At each booth I visited, I asked when planning had started for Yuki Matsuri.  I found out Japan Club had been recruiting people to work the festival since December.  This is one of the most striking aspects of the event:  it is largely volunteer-run.  Many different groups have to coordinate.  The performances alone featured music from Wellesley’s taiko drum ensemble, dances by Wellesley’s and Tufts’ Japan Clubs, and songs from a Japanese music choir, which—I later found out—was also entirely composed of volunteers.  And these were just the performances from the first part of the festival.  At the halfway mark, overwhelmed by the size of the crowd, I made my way back to my dorm.

If I’m being honest with myself, the particular significance of most of the aspects of Yuki Matsuri—the dances, the crafts, the food—were lost on me.  I did not come away with a greater cultural understanding.  To achieve that, I think it would have taken a lot more time and effort than it did to show up at the campus center on a cold Saturday night.  But I didn’t leave hungry.  And I brought some pieces of the festival home with me.  A tiny origami turtle now sits on my bookshelf.  The calligraphy page I painted—a symbol of my own accomplishments, if not of my understanding of Japan—hangs on the wall next to my desk.  I came away from the festival energized by the dances and inspired by the fierce taiko drumming.
.....
** Instructions for the task **
Condense the paragraph of the Yuki Matsuri account that begins "At each booth I visited" into a short bulleted list of its main facts.
.....
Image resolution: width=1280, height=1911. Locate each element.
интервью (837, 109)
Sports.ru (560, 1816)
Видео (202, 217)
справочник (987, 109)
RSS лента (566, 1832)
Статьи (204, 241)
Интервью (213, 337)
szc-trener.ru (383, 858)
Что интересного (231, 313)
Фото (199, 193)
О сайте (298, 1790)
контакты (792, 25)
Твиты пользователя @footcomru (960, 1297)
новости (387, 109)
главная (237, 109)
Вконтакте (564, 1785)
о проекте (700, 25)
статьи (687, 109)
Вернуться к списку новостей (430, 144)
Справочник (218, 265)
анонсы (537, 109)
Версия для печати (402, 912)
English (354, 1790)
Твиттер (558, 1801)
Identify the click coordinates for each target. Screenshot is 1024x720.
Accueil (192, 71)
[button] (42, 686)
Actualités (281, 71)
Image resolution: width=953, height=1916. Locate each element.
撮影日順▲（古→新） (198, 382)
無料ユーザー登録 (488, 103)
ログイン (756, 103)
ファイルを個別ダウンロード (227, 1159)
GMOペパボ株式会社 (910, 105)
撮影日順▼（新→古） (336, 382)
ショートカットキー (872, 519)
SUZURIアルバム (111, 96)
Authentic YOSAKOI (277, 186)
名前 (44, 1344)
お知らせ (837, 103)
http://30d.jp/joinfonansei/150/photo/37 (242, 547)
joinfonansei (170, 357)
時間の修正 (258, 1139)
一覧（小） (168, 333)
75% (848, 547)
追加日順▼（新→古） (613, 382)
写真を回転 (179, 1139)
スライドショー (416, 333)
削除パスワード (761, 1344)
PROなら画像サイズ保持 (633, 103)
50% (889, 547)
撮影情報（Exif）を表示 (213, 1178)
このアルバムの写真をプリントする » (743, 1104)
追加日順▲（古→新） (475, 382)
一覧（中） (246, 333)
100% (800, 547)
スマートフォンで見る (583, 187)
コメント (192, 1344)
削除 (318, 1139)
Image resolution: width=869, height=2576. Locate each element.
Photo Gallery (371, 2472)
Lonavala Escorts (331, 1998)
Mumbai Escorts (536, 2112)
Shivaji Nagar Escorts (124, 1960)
.....
** Written response **
- At each booth, I asked when planning for Yuki Matsuri had started.
- Japan Club had been recruiting festival workers since December.
- The event is largely volunteer-run and requires many groups to coordinate.
- The first part's performances included Wellesley's taiko drum ensemble, dances by the Wellesley and Tufts Japan Clubs, and a Japanese music choir made up entirely of volunteers.
- Overwhelmed by the crowd, I went back to my dorm at the halfway mark.